Our minds are constantly switched on. From our phones to our laptops to our tablets, from one task to a different one, there is no ‘white space’ for the brain to produce any unplanned thoughts. This white space is necessary for us to let it wander aimlessly and in turn train our brain to think outside the usual scope.
And if we are not training our mind to produce these thoughts, it is of little surprise that when we do want to be creative, we are useless at it.
One of the main myths that people have around creativity is that they have to be inherently born with some sort of creative spirit to have it (I used to think so as well). In reality, all of us are creative to a different degree and we portray that in our relationships, our work, our cooking and our hobbies. Likewise, we can train our mind to be more creative just like we can train it to meditate or to play sudoku.
Here are a couple of tips that I will be implementing:
- Create opportunities for ‘white space’. When we are not working on a specific task, the Default Mode Network activates within the brain (sometimes called the Imagination Network). By letting our mind wander aimlessly, we are giving the chance for the default mode network to do its magic.
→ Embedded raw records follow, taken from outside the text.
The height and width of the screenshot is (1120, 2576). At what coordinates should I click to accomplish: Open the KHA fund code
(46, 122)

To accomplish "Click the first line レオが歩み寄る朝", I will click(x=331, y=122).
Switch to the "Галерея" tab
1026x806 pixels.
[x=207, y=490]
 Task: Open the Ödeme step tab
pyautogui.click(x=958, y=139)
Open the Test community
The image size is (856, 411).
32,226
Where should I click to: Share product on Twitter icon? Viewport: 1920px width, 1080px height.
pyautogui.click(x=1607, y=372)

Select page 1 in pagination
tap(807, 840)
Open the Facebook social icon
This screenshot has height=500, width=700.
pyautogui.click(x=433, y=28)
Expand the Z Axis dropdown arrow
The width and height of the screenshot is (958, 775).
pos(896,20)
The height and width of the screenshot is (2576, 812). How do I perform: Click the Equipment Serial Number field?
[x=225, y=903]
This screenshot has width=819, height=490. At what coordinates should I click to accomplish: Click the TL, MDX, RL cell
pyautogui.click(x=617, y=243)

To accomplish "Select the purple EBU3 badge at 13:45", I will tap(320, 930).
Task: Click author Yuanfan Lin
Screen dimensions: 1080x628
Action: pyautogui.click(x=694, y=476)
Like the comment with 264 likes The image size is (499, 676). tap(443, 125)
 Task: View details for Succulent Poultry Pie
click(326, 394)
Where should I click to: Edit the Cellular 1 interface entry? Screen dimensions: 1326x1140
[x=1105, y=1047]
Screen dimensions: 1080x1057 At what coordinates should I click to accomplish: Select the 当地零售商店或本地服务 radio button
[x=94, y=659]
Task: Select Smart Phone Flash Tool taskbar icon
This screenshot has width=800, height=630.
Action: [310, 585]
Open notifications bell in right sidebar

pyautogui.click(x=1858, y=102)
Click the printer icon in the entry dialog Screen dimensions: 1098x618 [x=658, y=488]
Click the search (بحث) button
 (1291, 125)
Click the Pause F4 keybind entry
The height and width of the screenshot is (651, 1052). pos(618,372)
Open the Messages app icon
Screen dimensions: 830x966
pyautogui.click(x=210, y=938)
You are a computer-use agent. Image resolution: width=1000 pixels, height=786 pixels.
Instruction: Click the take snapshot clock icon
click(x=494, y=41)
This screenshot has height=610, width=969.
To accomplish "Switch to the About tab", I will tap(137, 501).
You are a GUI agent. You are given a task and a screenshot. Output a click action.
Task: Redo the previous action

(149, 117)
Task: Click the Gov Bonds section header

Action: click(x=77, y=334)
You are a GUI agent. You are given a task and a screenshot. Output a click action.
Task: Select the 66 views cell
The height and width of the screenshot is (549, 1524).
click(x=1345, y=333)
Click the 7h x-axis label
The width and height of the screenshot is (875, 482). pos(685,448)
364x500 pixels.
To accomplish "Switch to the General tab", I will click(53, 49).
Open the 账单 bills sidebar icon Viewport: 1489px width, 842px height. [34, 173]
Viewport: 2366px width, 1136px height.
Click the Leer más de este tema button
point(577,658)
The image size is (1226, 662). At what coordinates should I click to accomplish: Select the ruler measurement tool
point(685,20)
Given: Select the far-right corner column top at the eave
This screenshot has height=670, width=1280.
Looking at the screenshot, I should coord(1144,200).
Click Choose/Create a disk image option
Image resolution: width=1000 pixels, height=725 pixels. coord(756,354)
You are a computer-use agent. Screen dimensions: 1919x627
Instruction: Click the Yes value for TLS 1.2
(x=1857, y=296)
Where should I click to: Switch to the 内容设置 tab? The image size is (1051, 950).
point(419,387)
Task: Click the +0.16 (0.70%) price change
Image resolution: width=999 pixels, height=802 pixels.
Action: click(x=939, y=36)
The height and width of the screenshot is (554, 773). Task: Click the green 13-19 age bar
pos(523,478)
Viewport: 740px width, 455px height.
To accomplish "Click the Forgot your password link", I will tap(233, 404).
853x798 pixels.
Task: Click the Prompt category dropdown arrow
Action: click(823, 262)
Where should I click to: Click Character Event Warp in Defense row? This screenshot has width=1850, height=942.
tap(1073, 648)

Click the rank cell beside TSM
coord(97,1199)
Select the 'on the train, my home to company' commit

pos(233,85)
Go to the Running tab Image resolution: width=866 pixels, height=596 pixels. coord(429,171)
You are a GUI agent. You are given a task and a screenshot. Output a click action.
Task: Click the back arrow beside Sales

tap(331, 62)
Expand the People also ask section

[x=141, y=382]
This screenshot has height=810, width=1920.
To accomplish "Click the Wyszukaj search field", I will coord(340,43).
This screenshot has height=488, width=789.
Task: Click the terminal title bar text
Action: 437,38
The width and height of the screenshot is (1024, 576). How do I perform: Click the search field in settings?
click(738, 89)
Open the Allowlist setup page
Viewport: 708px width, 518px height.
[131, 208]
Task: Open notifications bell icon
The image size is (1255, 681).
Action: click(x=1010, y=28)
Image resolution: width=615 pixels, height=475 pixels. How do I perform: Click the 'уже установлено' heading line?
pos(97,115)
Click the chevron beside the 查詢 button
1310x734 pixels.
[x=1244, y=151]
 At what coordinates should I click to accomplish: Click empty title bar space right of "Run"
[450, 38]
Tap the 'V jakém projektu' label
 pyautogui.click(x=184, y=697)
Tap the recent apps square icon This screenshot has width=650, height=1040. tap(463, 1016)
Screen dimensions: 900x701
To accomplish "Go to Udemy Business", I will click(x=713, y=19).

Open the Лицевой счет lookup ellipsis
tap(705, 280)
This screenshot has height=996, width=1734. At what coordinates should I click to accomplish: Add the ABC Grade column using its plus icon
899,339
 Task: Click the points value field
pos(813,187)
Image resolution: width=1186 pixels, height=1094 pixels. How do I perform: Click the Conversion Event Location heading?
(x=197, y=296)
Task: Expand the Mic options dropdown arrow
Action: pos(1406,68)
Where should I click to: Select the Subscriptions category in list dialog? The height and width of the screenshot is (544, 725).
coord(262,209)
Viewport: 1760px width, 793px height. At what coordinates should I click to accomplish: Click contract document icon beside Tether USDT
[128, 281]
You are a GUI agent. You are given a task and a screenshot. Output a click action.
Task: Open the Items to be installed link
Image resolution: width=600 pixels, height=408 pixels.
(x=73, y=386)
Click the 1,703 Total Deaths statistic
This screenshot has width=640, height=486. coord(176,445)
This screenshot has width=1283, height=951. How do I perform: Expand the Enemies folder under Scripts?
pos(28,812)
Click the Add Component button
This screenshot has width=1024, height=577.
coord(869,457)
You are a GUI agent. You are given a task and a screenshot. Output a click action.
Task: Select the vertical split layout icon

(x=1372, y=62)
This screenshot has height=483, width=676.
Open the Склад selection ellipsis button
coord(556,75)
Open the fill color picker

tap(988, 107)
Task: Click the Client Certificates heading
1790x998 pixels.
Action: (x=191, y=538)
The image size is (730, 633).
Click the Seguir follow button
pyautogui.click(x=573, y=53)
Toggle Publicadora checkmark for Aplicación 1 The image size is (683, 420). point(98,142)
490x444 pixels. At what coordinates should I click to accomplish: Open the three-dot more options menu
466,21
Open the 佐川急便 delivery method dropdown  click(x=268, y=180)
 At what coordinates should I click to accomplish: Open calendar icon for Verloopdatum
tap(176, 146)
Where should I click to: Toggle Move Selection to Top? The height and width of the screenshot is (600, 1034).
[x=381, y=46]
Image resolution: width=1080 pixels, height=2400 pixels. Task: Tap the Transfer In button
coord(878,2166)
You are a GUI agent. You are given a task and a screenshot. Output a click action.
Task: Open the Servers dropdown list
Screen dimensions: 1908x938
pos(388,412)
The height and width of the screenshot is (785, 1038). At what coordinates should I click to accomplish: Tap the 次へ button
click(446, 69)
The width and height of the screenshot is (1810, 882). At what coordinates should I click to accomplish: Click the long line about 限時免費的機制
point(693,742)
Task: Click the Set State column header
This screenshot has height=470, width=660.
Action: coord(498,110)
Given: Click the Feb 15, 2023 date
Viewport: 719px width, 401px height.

Find moments to give our brain some ‘white space’, whether it is during a walk or our commute, avoid the temptation to pick up the phone and fill the brain into actively thinking of something.
- Adopt ideas from other areas. Neil Gaiman, arguably one of the most creative writers of our time, says that much of his creative inspiration has come from outside the world of writing. He credits musicians Lou Reed and David Bowie as two of the biggest influences upon his work, and he says that anything can be used as inspiration for writing. Don’t limit yourself to only the influences in your area of work. Drink from a wide-brimmed glass of creative inspiration.
- And finally – practice. Rex Jung, a professor of neurosurgery at the University of New Mexico who studies aptitude, intelligence and creativity said “the more raw material you have, the more time you devote to developing a skill set, the easier it is to improvise. It takes expertise to have enough material to draw on to be creative. So find an area that interests you, develop an expertise in that area, and then start creating and develop something extraordinary.”